ACTIVITY
Rewrite the listing below, putting "screen assistant" wherever "GUI agent" occurs and leaving everything else as it is.
+ + +
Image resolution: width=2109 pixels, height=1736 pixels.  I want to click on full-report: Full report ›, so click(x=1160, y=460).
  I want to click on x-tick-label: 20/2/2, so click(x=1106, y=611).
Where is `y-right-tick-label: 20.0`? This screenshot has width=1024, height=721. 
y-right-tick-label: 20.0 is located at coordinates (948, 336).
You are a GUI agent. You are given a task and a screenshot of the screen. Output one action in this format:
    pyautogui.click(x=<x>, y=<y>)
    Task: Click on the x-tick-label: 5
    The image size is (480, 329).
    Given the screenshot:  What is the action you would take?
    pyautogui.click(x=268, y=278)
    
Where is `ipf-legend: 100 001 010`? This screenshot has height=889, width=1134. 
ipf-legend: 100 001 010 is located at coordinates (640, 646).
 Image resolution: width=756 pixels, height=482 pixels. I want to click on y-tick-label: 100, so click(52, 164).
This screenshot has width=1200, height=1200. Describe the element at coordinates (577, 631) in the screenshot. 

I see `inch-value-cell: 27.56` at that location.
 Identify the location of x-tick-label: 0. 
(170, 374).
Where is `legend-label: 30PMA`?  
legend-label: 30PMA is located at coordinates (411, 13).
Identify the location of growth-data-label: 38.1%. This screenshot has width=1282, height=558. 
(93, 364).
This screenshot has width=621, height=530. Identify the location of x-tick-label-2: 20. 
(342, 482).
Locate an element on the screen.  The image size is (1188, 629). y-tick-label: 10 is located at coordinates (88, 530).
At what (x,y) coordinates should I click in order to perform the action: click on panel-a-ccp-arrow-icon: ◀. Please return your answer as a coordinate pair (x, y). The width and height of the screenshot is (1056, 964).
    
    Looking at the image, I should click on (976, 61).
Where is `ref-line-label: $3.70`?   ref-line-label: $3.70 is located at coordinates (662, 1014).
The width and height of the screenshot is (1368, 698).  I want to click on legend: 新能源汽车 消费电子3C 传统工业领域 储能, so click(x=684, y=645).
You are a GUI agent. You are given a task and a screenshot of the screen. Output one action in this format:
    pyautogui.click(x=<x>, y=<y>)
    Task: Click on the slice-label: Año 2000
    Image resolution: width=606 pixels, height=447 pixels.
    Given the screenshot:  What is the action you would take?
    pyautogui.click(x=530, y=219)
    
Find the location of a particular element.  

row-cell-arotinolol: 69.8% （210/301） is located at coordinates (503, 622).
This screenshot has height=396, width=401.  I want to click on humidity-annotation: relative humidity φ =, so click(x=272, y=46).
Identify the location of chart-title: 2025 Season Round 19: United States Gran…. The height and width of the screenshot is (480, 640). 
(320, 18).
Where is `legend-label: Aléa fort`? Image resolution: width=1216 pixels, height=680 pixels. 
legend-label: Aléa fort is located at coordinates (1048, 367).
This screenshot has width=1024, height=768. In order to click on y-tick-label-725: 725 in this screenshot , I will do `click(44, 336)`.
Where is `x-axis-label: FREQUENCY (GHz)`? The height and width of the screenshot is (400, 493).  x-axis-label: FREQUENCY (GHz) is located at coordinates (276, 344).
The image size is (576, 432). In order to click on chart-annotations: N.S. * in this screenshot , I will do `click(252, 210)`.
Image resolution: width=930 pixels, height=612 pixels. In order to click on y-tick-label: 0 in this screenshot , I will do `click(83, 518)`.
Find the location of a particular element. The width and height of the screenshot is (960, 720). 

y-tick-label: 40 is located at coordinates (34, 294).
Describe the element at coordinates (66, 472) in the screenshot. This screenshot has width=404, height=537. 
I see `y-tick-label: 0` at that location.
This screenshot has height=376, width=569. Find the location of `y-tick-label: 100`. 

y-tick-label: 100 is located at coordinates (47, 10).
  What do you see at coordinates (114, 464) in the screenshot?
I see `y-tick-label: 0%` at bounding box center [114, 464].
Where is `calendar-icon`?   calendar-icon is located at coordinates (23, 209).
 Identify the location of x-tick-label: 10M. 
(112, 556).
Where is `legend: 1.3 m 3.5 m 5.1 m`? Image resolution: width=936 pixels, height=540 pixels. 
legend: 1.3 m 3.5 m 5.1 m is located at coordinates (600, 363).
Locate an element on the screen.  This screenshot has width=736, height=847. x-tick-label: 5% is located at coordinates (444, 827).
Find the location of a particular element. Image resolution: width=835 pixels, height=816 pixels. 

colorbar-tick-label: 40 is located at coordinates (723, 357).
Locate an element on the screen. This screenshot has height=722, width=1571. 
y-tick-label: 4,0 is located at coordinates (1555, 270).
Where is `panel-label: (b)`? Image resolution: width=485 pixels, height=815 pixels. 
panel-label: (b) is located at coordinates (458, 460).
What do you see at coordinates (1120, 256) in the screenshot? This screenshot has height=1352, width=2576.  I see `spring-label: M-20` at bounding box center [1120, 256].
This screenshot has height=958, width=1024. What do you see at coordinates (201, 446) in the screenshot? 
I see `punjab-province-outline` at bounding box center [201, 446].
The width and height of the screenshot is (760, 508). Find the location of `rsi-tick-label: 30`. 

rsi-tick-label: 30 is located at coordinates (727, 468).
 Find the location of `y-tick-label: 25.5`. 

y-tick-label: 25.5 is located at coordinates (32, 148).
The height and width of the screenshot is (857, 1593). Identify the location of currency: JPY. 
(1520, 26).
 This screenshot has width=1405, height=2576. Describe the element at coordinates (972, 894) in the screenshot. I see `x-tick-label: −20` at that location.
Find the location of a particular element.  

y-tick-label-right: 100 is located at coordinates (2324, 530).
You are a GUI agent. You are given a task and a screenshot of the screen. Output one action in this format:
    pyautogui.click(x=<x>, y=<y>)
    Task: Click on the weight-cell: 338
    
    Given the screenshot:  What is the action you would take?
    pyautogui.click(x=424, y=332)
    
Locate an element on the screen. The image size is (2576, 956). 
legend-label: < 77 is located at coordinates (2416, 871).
+ + +
YOUR RESPONSE
Image resolution: width=2109 pixels, height=1736 pixels.  I want to click on full-report: Full report ›, so click(x=1160, y=460).
  I want to click on x-tick-label: 20/2/2, so click(x=1106, y=611).
Where is `y-right-tick-label: 20.0`? This screenshot has width=1024, height=721. 
y-right-tick-label: 20.0 is located at coordinates (948, 336).
You are a screen assistant. You are given a task and a screenshot of the screen. Output one action in this format:
    pyautogui.click(x=<x>, y=<y>)
    Task: Click on the x-tick-label: 5
    The image size is (480, 329).
    Given the screenshot:  What is the action you would take?
    pyautogui.click(x=268, y=278)
    
Where is `ipf-legend: 100 001 010`? This screenshot has height=889, width=1134. 
ipf-legend: 100 001 010 is located at coordinates (640, 646).
 Image resolution: width=756 pixels, height=482 pixels. I want to click on y-tick-label: 100, so click(52, 164).
This screenshot has width=1200, height=1200. Describe the element at coordinates (577, 631) in the screenshot. 

I see `inch-value-cell: 27.56` at that location.
 Identify the location of x-tick-label: 0. 
(170, 374).
Where is `legend-label: 30PMA`?  
legend-label: 30PMA is located at coordinates (411, 13).
Identify the location of growth-data-label: 38.1%. This screenshot has width=1282, height=558. 
(93, 364).
This screenshot has width=621, height=530. Identify the location of x-tick-label-2: 20. 
(342, 482).
Locate an element on the screen.  The image size is (1188, 629). y-tick-label: 10 is located at coordinates (88, 530).
At what (x,y) coordinates should I click in order to perform the action: click on panel-a-ccp-arrow-icon: ◀. Please return your answer as a coordinate pair (x, y). The width and height of the screenshot is (1056, 964).
    
    Looking at the image, I should click on (976, 61).
Where is `ref-line-label: $3.70`?   ref-line-label: $3.70 is located at coordinates (662, 1014).
The width and height of the screenshot is (1368, 698).  I want to click on legend: 新能源汽车 消费电子3C 传统工业领域 储能, so click(x=684, y=645).
You are a screen assistant. You are given a task and a screenshot of the screen. Output one action in this format:
    pyautogui.click(x=<x>, y=<y>)
    Task: Click on the slice-label: Año 2000
    Image resolution: width=606 pixels, height=447 pixels.
    Given the screenshot:  What is the action you would take?
    pyautogui.click(x=530, y=219)
    
Find the location of a particular element.  

row-cell-arotinolol: 69.8% （210/301） is located at coordinates (503, 622).
This screenshot has height=396, width=401.  I want to click on humidity-annotation: relative humidity φ =, so click(x=272, y=46).
Identify the location of chart-title: 2025 Season Round 19: United States Gran…. The height and width of the screenshot is (480, 640). 
(320, 18).
Where is `legend-label: Aléa fort`? Image resolution: width=1216 pixels, height=680 pixels. 
legend-label: Aléa fort is located at coordinates (1048, 367).
This screenshot has width=1024, height=768. In order to click on y-tick-label-725: 725 in this screenshot , I will do `click(44, 336)`.
Where is `x-axis-label: FREQUENCY (GHz)`? The height and width of the screenshot is (400, 493).  x-axis-label: FREQUENCY (GHz) is located at coordinates (276, 344).
The image size is (576, 432). In order to click on chart-annotations: N.S. * in this screenshot , I will do `click(252, 210)`.
Image resolution: width=930 pixels, height=612 pixels. In order to click on y-tick-label: 0 in this screenshot , I will do `click(83, 518)`.
Find the location of a particular element. The width and height of the screenshot is (960, 720). 

y-tick-label: 40 is located at coordinates (34, 294).
Describe the element at coordinates (66, 472) in the screenshot. This screenshot has width=404, height=537. 
I see `y-tick-label: 0` at that location.
This screenshot has height=376, width=569. Find the location of `y-tick-label: 100`. 

y-tick-label: 100 is located at coordinates (47, 10).
  What do you see at coordinates (114, 464) in the screenshot?
I see `y-tick-label: 0%` at bounding box center [114, 464].
Where is `calendar-icon`?   calendar-icon is located at coordinates (23, 209).
 Identify the location of x-tick-label: 10M. 
(112, 556).
Where is `legend: 1.3 m 3.5 m 5.1 m`? Image resolution: width=936 pixels, height=540 pixels. 
legend: 1.3 m 3.5 m 5.1 m is located at coordinates (600, 363).
Locate an element on the screen.  This screenshot has width=736, height=847. x-tick-label: 5% is located at coordinates (444, 827).
Find the location of a particular element. Image resolution: width=835 pixels, height=816 pixels. 

colorbar-tick-label: 40 is located at coordinates (723, 357).
Locate an element on the screen. This screenshot has height=722, width=1571. 
y-tick-label: 4,0 is located at coordinates (1555, 270).
Where is `panel-label: (b)`? Image resolution: width=485 pixels, height=815 pixels. 
panel-label: (b) is located at coordinates (458, 460).
What do you see at coordinates (1120, 256) in the screenshot? This screenshot has height=1352, width=2576.  I see `spring-label: M-20` at bounding box center [1120, 256].
This screenshot has height=958, width=1024. What do you see at coordinates (201, 446) in the screenshot? 
I see `punjab-province-outline` at bounding box center [201, 446].
The width and height of the screenshot is (760, 508). Find the location of `rsi-tick-label: 30`. 

rsi-tick-label: 30 is located at coordinates (727, 468).
 Find the location of `y-tick-label: 25.5`. 

y-tick-label: 25.5 is located at coordinates (32, 148).
The height and width of the screenshot is (857, 1593). Identify the location of currency: JPY. 
(1520, 26).
 This screenshot has width=1405, height=2576. Describe the element at coordinates (972, 894) in the screenshot. I see `x-tick-label: −20` at that location.
Find the location of a particular element.  

y-tick-label-right: 100 is located at coordinates (2324, 530).
You are a screen assistant. You are given a task and a screenshot of the screen. Output one action in this format:
    pyautogui.click(x=<x>, y=<y>)
    Task: Click on the weight-cell: 338
    
    Given the screenshot:  What is the action you would take?
    pyautogui.click(x=424, y=332)
    
Locate an element on the screen. The image size is (2576, 956). 
legend-label: < 77 is located at coordinates (2416, 871).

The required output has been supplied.